Bomen vormen een andere, extra hindernis. De Maatschappij Helenaveen heeft als eigenaar van de wegen en lanen overal daarlangs bomen geplant. Bij kruisingen en splitsingen moeten die door de Nederlandse soldaten worden omgehakt of op een aantal punten neergehaald worden met dynamiet, zoals bij het begin van de weg naar Liessel. De bomen mogen niet op de Koolweg tussen de Sevenumseweg en de Geldersestraat neerkomen. Dat weggedeelte dient open te blijven voor het verkeer. Wachtmeester Van ’t Schip meldt voor het verdedigingsvak zuidelijk van Helenaveen: Om 9.00 uur zijn de asperges in den weg geplaatst en de boomen gesprongen. De takken werden echter niet voldoende verwijderd, wat later een groot nadeel bleek, omdat ’t zicht op den weg niet vrij was.

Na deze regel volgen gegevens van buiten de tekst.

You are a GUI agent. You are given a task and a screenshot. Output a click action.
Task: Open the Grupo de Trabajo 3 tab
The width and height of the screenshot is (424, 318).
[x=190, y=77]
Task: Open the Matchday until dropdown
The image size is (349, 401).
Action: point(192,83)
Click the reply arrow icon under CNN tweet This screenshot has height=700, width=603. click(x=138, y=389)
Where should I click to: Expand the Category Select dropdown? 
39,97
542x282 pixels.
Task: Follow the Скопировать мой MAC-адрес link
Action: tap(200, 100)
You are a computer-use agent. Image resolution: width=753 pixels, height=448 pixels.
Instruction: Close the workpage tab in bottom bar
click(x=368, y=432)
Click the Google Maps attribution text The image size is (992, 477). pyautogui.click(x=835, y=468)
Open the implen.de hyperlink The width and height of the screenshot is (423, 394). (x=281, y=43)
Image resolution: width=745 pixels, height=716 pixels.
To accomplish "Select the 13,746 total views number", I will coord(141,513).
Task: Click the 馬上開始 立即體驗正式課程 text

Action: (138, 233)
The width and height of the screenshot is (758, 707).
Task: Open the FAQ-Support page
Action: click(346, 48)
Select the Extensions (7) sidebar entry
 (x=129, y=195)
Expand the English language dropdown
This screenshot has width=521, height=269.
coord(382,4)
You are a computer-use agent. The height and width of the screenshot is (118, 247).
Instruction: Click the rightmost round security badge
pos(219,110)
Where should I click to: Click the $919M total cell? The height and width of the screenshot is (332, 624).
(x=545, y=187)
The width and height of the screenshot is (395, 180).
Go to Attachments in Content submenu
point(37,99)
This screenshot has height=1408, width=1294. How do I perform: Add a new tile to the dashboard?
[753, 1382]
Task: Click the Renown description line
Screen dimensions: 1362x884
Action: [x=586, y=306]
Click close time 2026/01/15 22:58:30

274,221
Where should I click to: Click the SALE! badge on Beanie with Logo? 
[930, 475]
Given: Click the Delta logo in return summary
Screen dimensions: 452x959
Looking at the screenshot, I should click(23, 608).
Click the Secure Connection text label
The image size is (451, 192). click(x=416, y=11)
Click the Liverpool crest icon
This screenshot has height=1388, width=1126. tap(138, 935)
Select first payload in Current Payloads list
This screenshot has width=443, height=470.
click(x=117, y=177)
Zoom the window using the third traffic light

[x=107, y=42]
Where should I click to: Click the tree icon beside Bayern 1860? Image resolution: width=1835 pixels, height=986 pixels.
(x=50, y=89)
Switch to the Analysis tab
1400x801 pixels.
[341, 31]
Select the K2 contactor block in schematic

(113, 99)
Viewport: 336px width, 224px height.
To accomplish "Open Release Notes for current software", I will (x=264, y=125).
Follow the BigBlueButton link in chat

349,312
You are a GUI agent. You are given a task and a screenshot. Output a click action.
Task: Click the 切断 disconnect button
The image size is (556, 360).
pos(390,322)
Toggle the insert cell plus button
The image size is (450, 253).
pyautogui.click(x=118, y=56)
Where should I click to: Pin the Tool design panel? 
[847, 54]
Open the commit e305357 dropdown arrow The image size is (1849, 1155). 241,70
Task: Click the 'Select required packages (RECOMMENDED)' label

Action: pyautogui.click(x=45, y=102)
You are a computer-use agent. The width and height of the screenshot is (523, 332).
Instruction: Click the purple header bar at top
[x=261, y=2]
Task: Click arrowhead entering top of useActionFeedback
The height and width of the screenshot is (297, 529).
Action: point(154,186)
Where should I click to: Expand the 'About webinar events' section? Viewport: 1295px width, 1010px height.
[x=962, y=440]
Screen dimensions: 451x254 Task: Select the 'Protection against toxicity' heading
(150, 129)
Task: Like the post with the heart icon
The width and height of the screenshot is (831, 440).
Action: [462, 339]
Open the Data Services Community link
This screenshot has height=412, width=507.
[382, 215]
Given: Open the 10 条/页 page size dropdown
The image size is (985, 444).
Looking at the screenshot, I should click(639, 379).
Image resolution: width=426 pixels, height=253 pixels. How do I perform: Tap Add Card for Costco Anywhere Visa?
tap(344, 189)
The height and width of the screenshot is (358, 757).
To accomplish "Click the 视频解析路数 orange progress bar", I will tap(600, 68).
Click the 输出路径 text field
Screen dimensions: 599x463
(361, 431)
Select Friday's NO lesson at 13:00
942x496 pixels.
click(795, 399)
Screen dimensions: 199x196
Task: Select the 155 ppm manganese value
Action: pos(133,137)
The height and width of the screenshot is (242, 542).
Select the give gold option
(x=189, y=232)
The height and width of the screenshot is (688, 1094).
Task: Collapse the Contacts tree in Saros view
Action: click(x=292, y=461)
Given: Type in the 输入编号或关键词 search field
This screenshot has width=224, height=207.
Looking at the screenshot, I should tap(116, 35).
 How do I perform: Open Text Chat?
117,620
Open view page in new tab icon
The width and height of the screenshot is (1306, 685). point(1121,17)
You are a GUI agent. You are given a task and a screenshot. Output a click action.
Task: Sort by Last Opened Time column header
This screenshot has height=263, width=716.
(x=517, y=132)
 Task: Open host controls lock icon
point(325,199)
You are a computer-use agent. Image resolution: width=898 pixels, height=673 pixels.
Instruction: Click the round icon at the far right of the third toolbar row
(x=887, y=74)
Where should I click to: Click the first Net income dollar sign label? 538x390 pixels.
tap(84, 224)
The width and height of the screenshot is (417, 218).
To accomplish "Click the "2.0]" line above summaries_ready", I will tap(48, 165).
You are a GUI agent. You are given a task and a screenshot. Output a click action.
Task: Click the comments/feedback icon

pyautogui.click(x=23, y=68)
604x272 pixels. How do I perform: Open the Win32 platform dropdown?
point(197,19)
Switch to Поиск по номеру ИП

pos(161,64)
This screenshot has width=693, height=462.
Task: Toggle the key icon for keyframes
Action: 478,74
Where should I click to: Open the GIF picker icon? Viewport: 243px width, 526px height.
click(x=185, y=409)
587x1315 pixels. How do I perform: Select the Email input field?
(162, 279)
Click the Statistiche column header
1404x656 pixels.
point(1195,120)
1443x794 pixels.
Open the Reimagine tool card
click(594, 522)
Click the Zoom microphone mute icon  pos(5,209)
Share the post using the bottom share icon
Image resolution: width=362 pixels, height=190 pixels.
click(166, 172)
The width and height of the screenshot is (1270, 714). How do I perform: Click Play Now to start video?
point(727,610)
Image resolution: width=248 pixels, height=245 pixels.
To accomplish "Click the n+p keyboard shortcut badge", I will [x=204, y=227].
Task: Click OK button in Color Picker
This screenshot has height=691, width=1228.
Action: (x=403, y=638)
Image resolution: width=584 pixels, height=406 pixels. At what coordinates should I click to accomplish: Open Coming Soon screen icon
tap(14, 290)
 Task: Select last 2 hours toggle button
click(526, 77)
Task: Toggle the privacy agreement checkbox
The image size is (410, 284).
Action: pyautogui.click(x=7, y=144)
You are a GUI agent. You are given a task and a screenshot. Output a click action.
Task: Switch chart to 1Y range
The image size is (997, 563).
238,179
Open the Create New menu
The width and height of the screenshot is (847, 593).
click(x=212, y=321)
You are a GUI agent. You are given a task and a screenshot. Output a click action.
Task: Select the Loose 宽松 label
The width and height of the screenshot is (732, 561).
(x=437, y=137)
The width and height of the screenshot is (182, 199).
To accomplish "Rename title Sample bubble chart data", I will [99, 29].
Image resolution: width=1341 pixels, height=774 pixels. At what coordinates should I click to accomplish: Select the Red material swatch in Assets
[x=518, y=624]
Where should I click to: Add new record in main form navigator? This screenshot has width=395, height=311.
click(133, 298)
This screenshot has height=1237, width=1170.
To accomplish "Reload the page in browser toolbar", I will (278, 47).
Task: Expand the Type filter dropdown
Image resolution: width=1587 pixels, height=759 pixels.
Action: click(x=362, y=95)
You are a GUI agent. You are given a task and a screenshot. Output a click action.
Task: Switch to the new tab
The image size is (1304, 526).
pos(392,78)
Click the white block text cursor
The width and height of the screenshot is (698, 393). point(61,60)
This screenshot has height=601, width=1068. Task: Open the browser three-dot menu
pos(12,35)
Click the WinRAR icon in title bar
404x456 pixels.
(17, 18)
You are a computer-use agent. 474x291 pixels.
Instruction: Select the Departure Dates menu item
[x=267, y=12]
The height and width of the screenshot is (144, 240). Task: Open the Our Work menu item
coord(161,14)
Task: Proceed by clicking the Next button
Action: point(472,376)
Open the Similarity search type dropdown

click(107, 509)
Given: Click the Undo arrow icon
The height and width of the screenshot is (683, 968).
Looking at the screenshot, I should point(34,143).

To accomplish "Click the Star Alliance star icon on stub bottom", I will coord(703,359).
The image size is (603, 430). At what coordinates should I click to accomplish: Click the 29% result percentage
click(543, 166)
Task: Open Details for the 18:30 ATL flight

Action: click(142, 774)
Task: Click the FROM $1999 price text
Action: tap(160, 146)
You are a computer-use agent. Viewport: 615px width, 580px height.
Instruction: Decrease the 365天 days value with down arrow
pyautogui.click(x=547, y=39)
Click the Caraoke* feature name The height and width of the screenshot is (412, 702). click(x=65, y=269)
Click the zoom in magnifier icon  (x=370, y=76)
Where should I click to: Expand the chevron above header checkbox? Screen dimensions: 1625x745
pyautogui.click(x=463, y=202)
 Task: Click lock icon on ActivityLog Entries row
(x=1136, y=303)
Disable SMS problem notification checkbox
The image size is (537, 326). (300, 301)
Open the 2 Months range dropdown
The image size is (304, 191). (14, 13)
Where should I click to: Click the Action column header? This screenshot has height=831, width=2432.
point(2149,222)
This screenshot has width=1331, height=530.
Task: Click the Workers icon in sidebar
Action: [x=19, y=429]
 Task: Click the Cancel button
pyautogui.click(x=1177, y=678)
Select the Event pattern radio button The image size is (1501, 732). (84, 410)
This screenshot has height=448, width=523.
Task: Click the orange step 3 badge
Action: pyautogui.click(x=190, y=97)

Prikkeldraadafrasteringen en twee mijnenvelden completeren de voorverdediging in Helenaveen. Het ene mijnenveld (M9) met 130 mijnen is aangelegd op Limburgs grondgebied tegen de weg naar Sevenum bij kazemat 201. Het andere (M8) telt 70 mijnen op de drietip aan de Helenavaart bij de weg naar Grashoek.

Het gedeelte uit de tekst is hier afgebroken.